Nothosaurs began to really appear 240 mya, but by the Late Triassic 210 mya, most nothosaurs had died out. This range is with the exception of Nothosaurus zhangi (phonetics: Noth-o-saw-rus Jawn-gee). This 6.7m/22ft nothosaur was found embedded in 247 million year old carbonate sediment in present day SW China. N. zhangi had the largest known jaw among all Triassic sauropterygians. What this precludes is that sauropterygians had Permian ancestral beginnings and as survivors of the extinction, gave rise to apex predators in a fairly quick recovery of shallow marine ecosystems.
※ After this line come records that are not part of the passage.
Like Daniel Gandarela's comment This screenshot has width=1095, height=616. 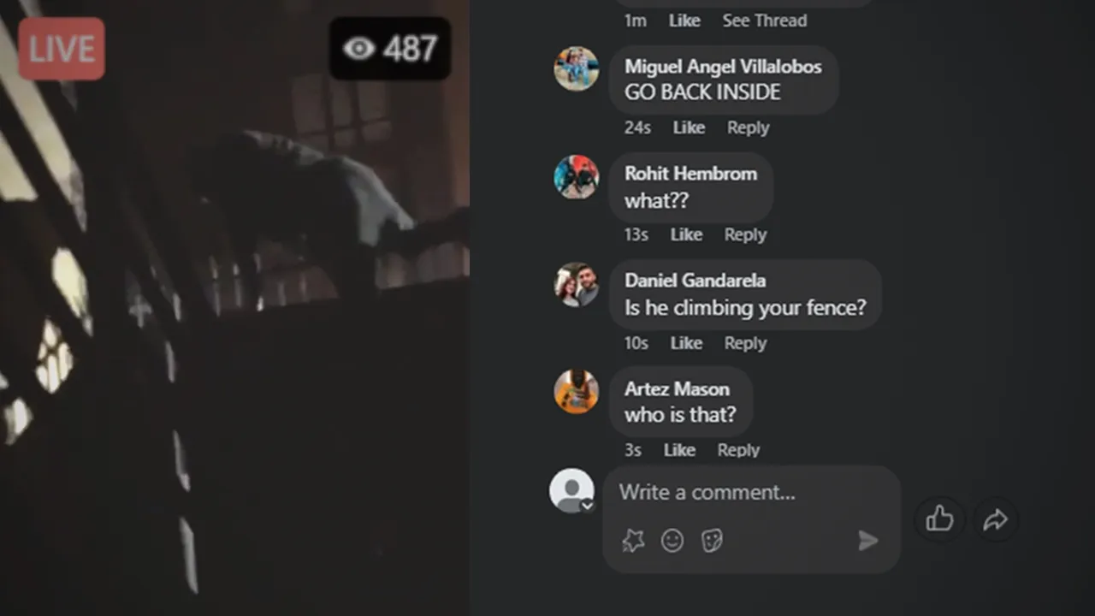click(686, 343)
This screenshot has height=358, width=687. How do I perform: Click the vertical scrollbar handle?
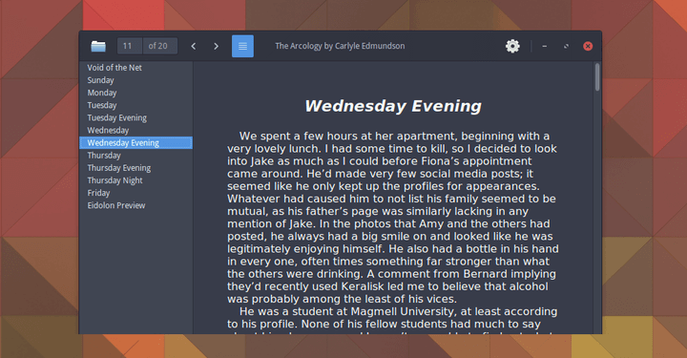pos(597,77)
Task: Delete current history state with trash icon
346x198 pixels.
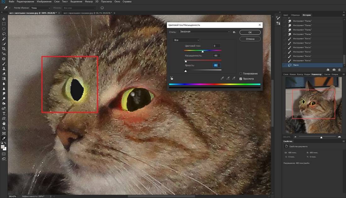Action: 339,70
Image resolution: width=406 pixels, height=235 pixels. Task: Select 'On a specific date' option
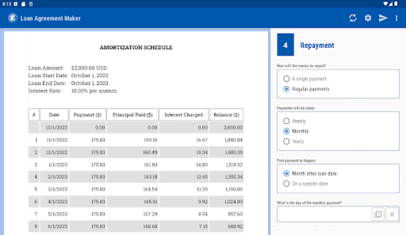pos(286,184)
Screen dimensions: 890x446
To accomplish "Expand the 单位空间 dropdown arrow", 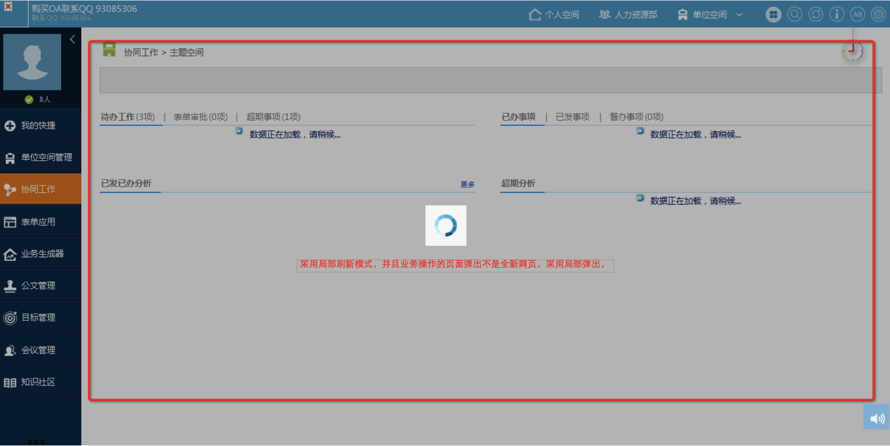I will pyautogui.click(x=739, y=15).

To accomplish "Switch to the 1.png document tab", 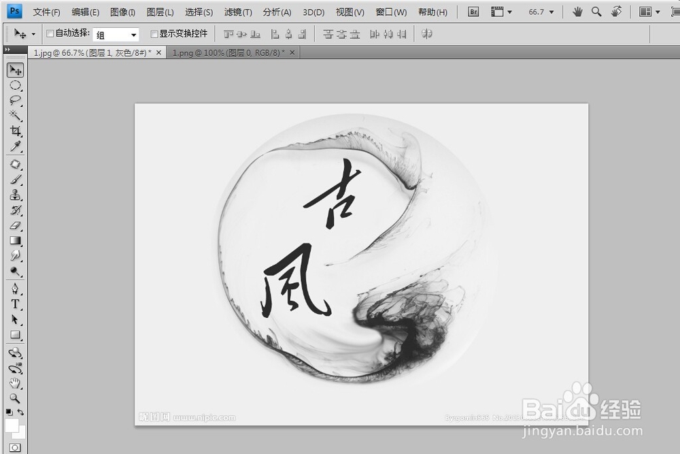I will (x=224, y=52).
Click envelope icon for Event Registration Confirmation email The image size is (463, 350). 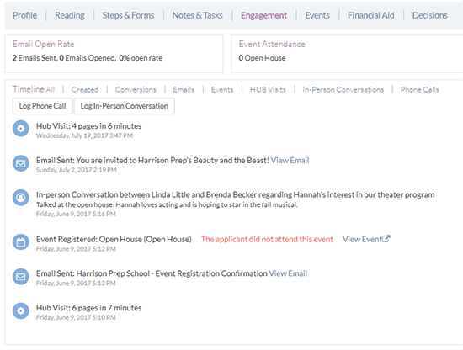[21, 277]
Nothosaurs were much like the present day pinnipeds (seals, sea lions, walruses). Dependent upon the sea for much of their food, but would clamor to the seashore for rest and sunbathing.

By the time nothosaurs died out, plesiosaurs began to appear 203.6 mya in the Late Triassic. There is good argument that nothosaurs evolved into plesiosaurs. The intermediate between this nothosaur/plesiosaur transition was quite possibly the related pistosaurids. Resembling nothosaurs, but more derived for a permanent aquatic life with webbed feet replaced by flippers, they also had other plesiosaur features. Like a nothosaur, pistosaurids had the same body form and the same primitive palate with a mouth possessing the same type numerous sharp teeth. Like the plesiosaur, it had flippers for maneuvering through water, a stiff vertebral column and a similar skull structure and head.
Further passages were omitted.